Task :: Only the pictures are to be left out; set down the rest of the records exactly.

(Supplied material)

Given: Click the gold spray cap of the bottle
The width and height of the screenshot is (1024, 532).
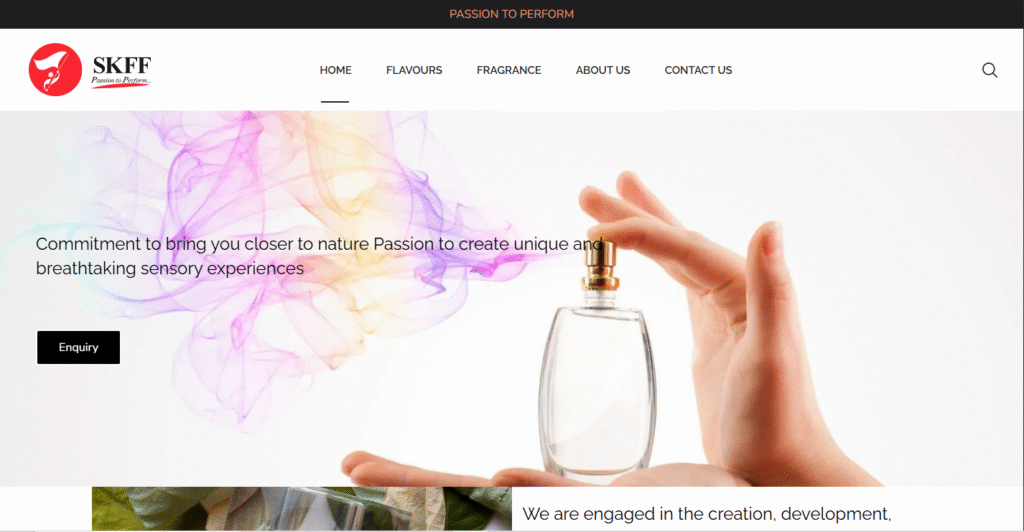Looking at the screenshot, I should [600, 266].
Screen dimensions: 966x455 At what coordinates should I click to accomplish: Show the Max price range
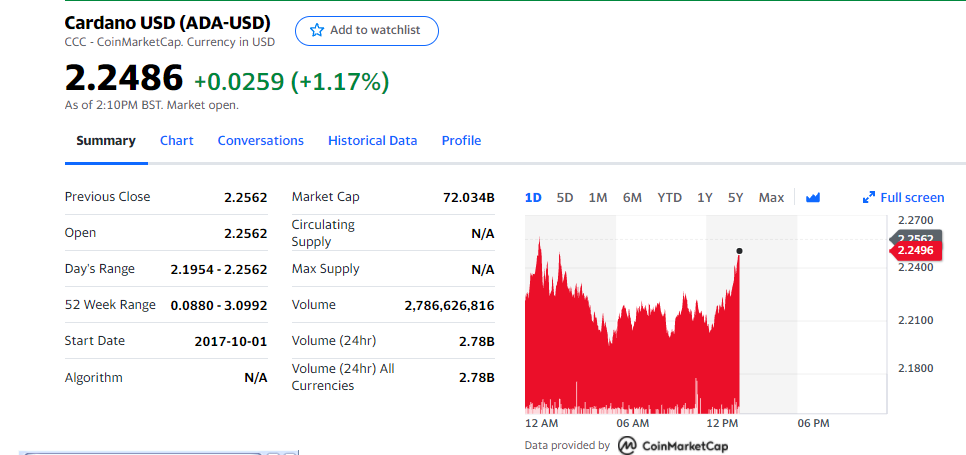[771, 198]
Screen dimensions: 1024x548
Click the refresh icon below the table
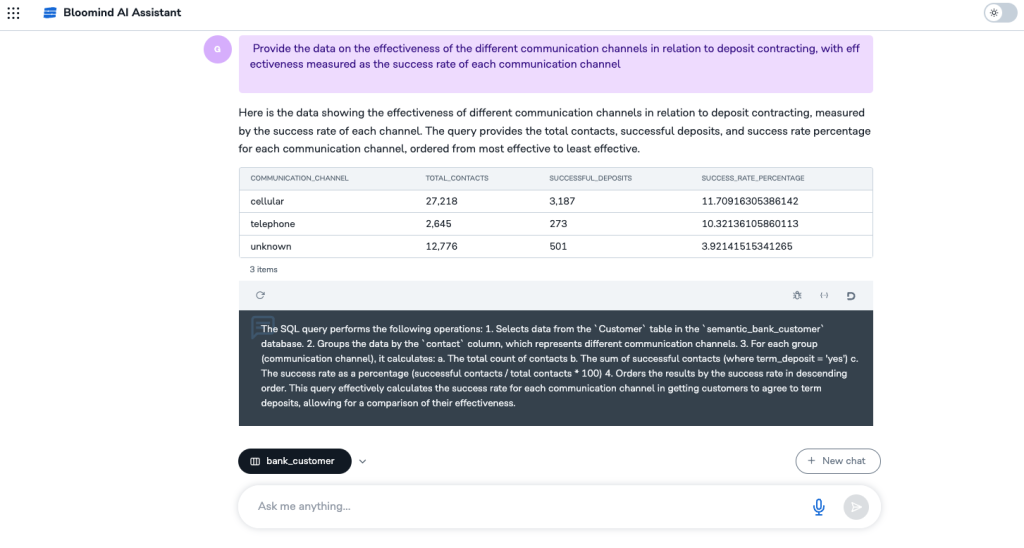coord(260,295)
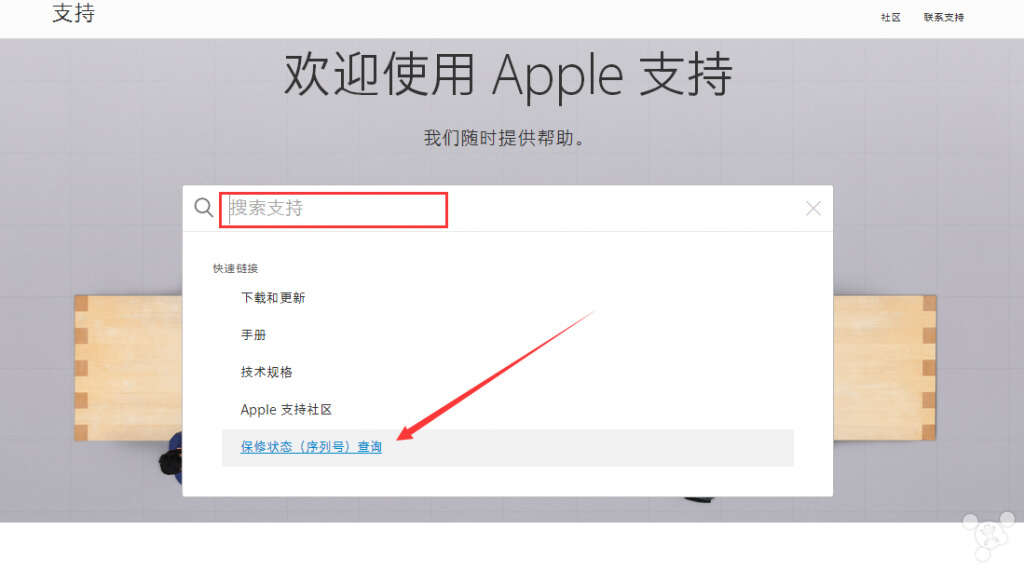
Task: Click the wooden table image on the left
Action: (129, 368)
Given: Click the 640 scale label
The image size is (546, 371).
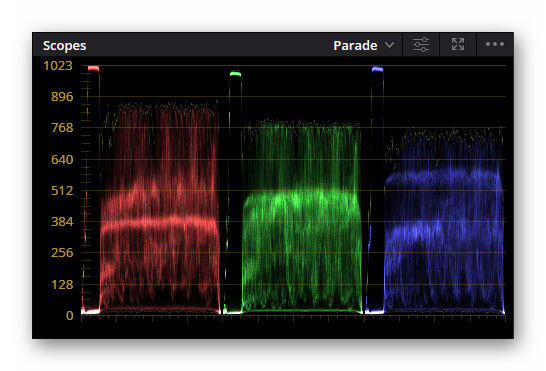Looking at the screenshot, I should (62, 160).
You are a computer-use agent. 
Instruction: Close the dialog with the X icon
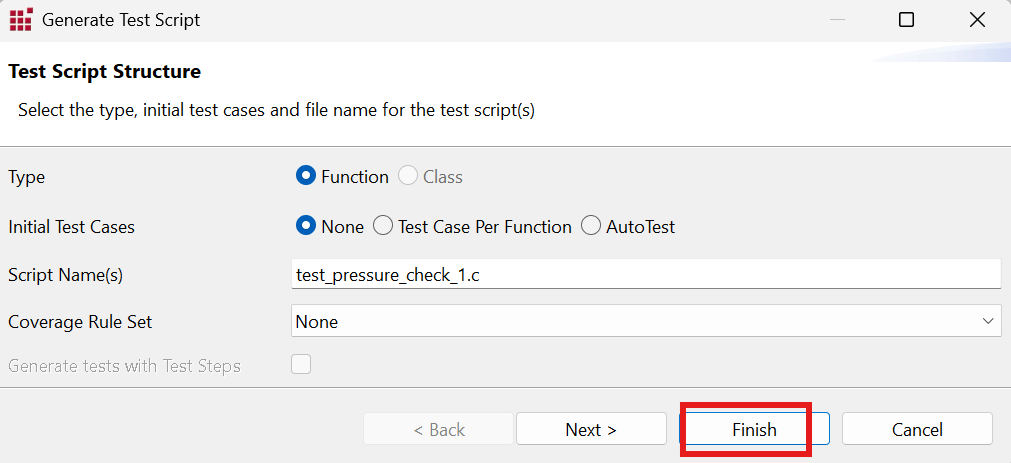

(End Supplied material)

Problem solution ::
Given: Click the gold spray cap of the bottle
The width and height of the screenshot is (1024, 532).
Looking at the screenshot, I should [600, 266].
Screen dimensions: 966x455 At what coordinates should I click to accomplish: Show the Max price range
[771, 198]
Screen dimensions: 1024x548
Click the refresh icon below the table
coord(260,295)
Task: Click the wooden table image on the left
Action: (129, 368)
Given: Click the 640 scale label
The image size is (546, 371).
Looking at the screenshot, I should (62, 160).
You are a computer-use agent. 
Instruction: Close the dialog with the X icon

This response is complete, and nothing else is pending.